[START Record extracts]

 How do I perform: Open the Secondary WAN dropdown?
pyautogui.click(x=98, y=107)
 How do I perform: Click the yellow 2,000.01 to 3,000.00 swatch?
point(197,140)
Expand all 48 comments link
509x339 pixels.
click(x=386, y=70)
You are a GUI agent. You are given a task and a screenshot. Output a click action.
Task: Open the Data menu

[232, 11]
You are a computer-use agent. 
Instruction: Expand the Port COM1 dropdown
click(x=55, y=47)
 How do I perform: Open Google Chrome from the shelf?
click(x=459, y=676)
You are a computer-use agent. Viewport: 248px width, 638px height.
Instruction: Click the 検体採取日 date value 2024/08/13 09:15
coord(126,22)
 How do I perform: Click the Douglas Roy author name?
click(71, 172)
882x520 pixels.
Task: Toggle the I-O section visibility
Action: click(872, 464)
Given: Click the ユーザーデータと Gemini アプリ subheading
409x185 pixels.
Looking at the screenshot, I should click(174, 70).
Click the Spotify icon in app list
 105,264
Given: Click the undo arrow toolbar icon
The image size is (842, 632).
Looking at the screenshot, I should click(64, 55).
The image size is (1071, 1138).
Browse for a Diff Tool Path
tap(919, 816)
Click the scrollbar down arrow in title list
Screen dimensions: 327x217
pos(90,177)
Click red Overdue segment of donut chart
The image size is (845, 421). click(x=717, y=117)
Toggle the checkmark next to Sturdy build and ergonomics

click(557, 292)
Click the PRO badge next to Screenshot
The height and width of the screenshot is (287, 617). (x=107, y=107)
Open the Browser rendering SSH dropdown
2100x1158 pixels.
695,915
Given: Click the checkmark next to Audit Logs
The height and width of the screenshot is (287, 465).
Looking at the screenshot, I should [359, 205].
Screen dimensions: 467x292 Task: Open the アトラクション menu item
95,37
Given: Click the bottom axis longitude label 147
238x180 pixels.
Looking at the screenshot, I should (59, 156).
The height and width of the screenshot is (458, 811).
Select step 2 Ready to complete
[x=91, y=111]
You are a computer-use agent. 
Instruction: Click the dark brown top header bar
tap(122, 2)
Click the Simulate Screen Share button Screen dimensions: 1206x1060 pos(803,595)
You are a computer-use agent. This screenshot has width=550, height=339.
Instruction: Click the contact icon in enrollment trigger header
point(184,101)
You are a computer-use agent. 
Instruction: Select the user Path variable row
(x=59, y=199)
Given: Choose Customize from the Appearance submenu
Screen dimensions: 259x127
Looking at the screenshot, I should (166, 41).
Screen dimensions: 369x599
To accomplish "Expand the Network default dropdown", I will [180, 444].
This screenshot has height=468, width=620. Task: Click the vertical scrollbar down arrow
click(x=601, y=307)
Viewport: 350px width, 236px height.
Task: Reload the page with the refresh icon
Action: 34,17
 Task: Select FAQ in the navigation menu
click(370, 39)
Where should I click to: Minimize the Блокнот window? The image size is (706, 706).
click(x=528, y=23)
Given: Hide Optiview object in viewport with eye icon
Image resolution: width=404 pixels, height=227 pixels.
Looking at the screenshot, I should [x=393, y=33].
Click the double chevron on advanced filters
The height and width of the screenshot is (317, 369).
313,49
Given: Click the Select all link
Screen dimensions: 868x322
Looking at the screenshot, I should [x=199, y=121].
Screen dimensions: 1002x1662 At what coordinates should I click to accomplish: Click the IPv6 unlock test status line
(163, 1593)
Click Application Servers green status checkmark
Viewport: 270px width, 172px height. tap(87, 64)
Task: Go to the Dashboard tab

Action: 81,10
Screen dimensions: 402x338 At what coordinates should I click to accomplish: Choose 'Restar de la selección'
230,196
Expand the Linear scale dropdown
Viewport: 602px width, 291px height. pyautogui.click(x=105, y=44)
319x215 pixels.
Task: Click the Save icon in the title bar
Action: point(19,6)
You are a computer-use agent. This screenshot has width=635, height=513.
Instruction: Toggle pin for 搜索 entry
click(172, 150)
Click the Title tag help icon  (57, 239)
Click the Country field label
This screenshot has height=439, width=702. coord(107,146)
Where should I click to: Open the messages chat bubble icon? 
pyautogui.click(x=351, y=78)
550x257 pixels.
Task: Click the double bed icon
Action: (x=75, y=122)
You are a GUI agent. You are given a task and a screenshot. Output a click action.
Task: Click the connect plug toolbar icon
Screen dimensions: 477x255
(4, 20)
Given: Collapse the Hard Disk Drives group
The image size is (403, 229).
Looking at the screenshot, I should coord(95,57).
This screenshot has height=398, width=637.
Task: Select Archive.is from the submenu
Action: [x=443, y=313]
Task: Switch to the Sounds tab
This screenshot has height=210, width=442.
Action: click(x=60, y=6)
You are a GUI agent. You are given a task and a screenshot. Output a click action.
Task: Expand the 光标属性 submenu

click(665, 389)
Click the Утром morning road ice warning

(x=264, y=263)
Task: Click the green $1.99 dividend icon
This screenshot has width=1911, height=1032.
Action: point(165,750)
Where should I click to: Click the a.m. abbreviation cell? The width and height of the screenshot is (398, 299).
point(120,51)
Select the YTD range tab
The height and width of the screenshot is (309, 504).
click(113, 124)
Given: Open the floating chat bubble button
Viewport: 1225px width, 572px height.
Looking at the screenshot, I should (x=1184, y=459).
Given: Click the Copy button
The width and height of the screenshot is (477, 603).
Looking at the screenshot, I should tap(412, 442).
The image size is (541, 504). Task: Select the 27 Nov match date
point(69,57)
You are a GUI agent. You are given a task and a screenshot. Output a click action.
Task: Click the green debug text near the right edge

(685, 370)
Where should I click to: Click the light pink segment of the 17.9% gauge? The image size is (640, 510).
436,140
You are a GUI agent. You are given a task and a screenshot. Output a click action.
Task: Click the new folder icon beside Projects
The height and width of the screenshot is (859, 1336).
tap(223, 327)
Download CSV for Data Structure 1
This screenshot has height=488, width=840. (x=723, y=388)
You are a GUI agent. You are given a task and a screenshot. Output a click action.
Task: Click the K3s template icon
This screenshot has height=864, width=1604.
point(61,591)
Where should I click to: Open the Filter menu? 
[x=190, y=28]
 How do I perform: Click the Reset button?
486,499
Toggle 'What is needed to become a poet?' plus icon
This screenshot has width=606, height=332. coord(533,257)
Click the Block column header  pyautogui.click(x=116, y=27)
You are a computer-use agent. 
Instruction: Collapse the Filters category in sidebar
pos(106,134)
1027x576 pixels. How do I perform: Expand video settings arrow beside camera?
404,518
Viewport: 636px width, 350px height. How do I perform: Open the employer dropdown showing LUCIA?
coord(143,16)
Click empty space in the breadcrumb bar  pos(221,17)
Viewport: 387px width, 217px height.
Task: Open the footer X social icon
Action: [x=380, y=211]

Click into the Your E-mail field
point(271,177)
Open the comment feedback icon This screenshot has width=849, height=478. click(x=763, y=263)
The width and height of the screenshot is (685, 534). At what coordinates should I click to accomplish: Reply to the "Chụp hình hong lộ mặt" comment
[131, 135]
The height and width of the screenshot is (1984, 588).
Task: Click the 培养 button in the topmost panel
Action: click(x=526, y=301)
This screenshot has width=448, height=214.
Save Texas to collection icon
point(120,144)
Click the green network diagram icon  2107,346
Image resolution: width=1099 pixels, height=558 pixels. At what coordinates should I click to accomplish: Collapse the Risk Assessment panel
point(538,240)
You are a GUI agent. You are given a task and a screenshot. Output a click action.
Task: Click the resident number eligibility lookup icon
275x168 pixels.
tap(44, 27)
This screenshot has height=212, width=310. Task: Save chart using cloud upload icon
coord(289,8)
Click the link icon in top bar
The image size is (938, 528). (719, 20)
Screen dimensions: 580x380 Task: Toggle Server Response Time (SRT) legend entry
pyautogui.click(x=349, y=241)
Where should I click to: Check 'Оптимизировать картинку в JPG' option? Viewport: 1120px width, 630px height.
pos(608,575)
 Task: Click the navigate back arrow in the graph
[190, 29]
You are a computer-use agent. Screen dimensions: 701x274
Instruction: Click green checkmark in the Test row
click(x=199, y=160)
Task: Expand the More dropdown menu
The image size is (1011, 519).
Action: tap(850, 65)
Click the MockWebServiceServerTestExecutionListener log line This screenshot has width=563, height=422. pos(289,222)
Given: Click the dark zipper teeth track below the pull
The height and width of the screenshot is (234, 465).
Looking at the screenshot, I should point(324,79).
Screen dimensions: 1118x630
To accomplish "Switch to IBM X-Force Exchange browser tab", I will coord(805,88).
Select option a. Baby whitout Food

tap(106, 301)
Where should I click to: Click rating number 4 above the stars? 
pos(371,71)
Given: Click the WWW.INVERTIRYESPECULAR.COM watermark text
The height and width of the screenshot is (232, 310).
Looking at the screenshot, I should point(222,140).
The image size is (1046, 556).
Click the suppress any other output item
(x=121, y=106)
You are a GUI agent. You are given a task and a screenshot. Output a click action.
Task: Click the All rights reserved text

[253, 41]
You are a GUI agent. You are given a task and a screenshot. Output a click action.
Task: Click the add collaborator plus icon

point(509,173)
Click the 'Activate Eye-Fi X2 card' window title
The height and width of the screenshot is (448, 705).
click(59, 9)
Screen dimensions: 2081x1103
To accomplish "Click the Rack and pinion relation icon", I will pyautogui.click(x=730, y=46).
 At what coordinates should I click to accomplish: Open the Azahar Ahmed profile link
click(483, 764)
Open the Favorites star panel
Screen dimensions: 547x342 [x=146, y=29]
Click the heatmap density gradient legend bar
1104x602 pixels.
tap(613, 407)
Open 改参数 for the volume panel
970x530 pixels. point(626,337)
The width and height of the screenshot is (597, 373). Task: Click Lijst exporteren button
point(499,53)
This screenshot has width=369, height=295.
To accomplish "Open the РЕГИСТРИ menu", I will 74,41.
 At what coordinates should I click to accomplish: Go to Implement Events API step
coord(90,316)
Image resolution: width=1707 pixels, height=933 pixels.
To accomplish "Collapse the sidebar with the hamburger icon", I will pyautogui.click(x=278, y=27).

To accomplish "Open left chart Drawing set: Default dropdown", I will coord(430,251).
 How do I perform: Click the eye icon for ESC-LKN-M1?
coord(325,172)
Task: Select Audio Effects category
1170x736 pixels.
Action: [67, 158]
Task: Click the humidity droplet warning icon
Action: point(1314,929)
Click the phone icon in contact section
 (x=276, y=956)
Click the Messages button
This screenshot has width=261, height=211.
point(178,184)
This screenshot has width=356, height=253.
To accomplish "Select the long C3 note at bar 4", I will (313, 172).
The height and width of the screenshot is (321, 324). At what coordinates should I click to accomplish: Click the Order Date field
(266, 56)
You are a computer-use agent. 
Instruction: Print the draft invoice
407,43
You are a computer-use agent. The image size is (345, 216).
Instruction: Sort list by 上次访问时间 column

[END Record extracts]

# Task objective:
Copy the records above without changes, starting at the line that contains "Click empty space" and stopping after the line that contains "Click the green network".

# Expected answer:
Click empty space in the breadcrumb bar  pos(221,17)
Viewport: 387px width, 217px height.
Task: Open the footer X social icon
Action: [x=380, y=211]

Click into the Your E-mail field
point(271,177)
Open the comment feedback icon This screenshot has width=849, height=478. click(x=763, y=263)
The width and height of the screenshot is (685, 534). At what coordinates should I click to accomplish: Reply to the "Chụp hình hong lộ mặt" comment
[131, 135]
The height and width of the screenshot is (1984, 588).
Task: Click the 培养 button in the topmost panel
Action: click(x=526, y=301)
This screenshot has width=448, height=214.
Save Texas to collection icon
point(120,144)
Click the green network diagram icon  2107,346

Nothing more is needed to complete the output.